JoAnn Falletta conducted the concert, which began with Edward Elgar's "Enigma Variations."
This is a beautiful piece not only for the orchestra but for the hall. Kleinhans' faultless acoustics brought out all the subtleties of the woodwinds, the burnished depth of the strings, the luster of the brass.
The "Nimrod" Variation was framed beautifully. It began with a whisper, the variation before it having faded into silence. Listening to it, I kept thinking of the concert that followed the World Trade Center attacks in 2001. We had begun that concert with this music, and how moving it was.
How moving it was now, too.
The whole performance could be called understated. It was unhurried and restrained, as this piece should be. It was full of delicacy. The timpani effects were especially impressive in the pristine environment. Our new principal timpanist, Matthew Bassett, should inspire drum students everywhere to stick to those rudiments. What a sound he created!
The house, packed to the rafters, gave this piece a heartfelt standing ovation.
When Yang stepped from the wings after intermission, the whole house was pulling for her. Before she even began playing, people were standing and applauding. I was, too. You had to admire her bravery.

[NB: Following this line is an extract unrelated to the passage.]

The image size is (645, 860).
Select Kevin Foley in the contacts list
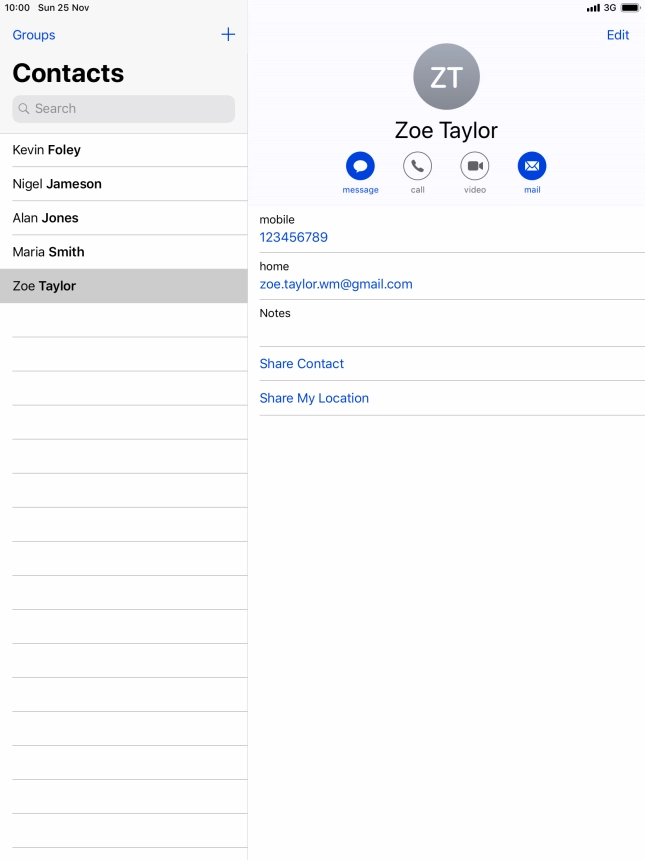coord(124,150)
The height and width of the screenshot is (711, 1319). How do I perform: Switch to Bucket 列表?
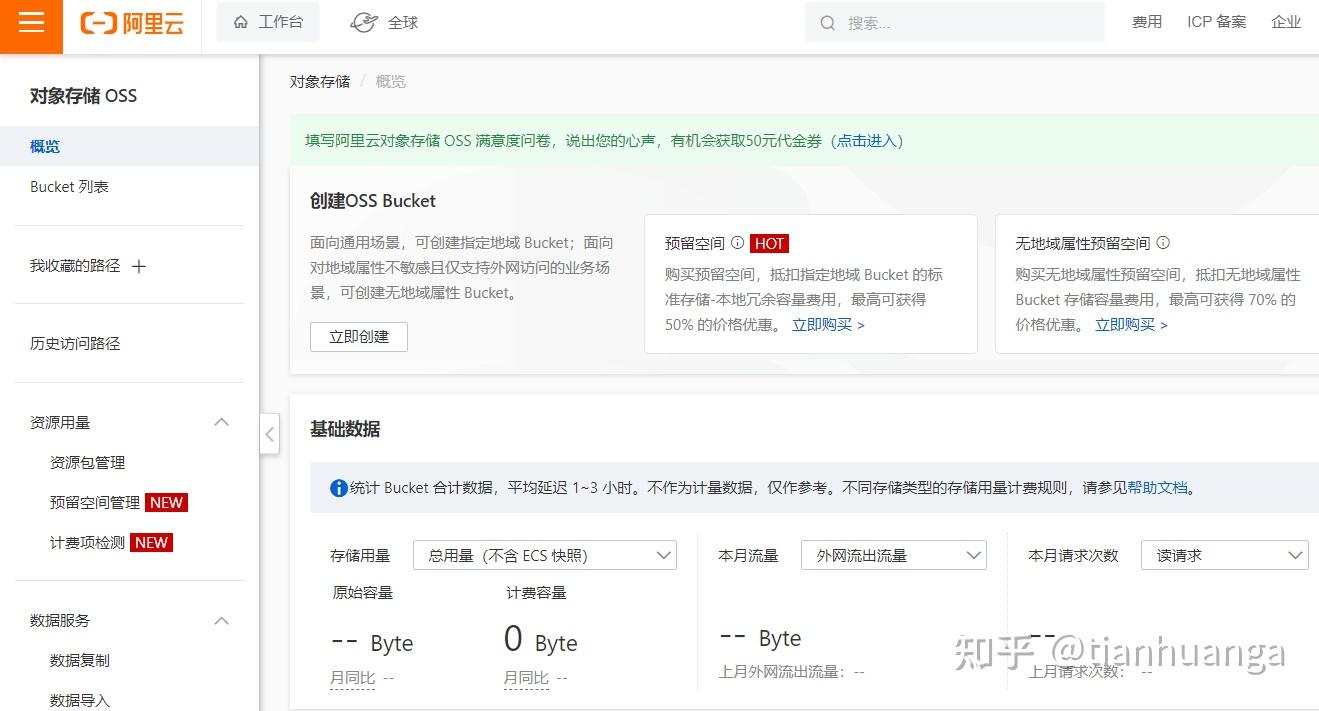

She began the concerto as if making history, which also endeared her to me and, I am sure, the crowd. She seemed aware of the momentousness of the occasion, as if knowing she was sitting where the world's greatest pianists have played. The opening chords began gently and built, gradually, to a satisfying forte. Then the orchestra stepped in. The concerto was launched.
The music belonged to the orchestra as much as it belonged to the piano. The BPO brass flashed during the first movement, the orchestra at times threatening to drown out Yang, who tackled this testosterone-laden piece with delicacy rather than bravado. The orchestra, though, gave Yang the space she needed to play things her own way. The sense of timing was good and the music maintained a satisfying momentum.

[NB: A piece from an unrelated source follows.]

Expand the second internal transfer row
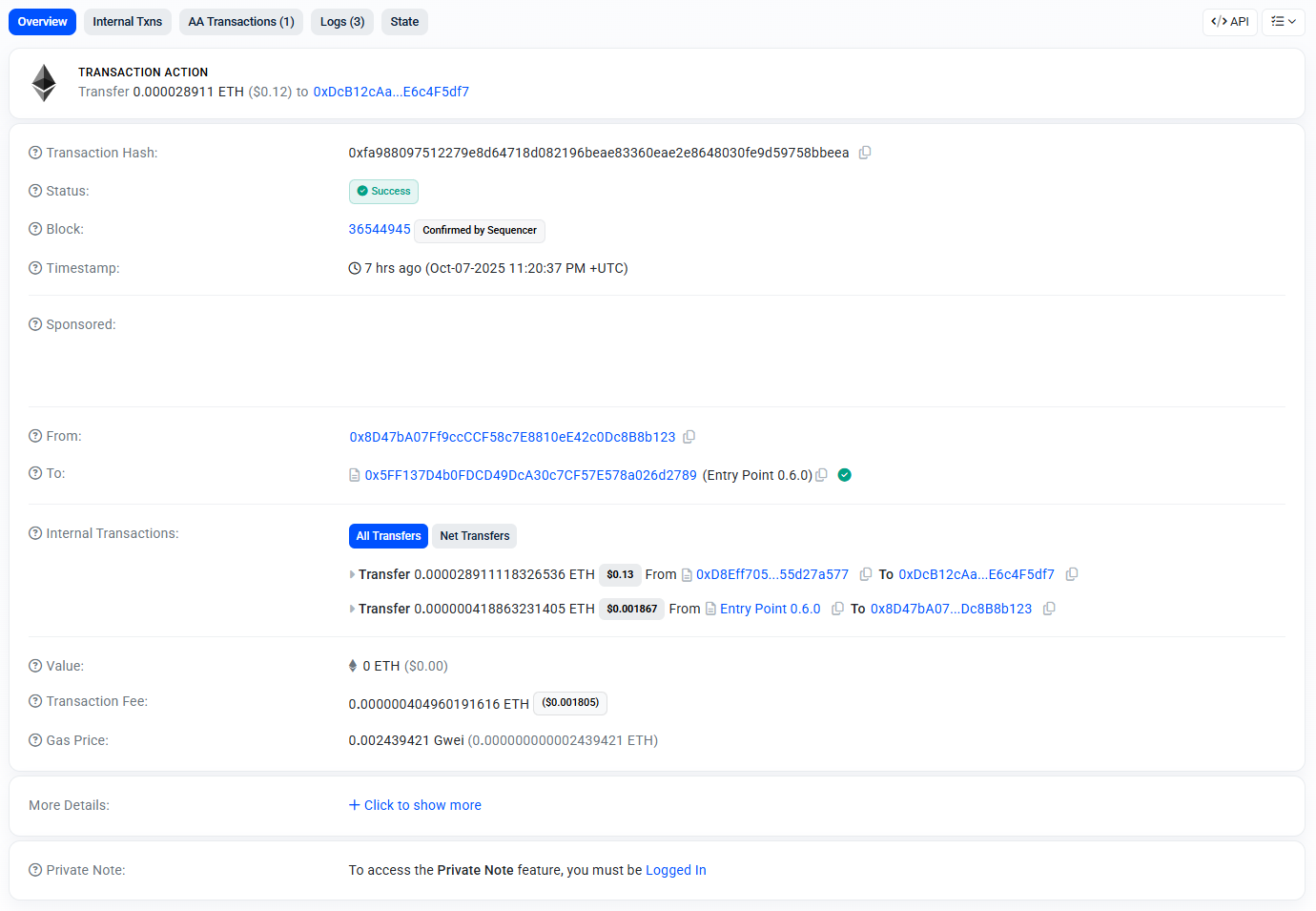(352, 609)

Beautiful moments came in the slow movement. The packed hall was totally silent as Rachmaninoff's rapturous theme passed from Christine Davis, on flute, to John Fullam, on clarinet. As Yang played her quiet arpeggios, you could see Concertmaster Michael Ludwig shouldering his violin, Falletta holding her breath. There is nothing like the drama that is live music.
The fabled last movement, like the first, had a fine forward sweep. What Yang lacked in brute strength she made up for in emotion. Her technique was crisp and sure, and her playing was well articulated, never muddy. The orchestra partnered with her admirably, backing her up, giving her room. The finale, written to bring the house down, did exactly that.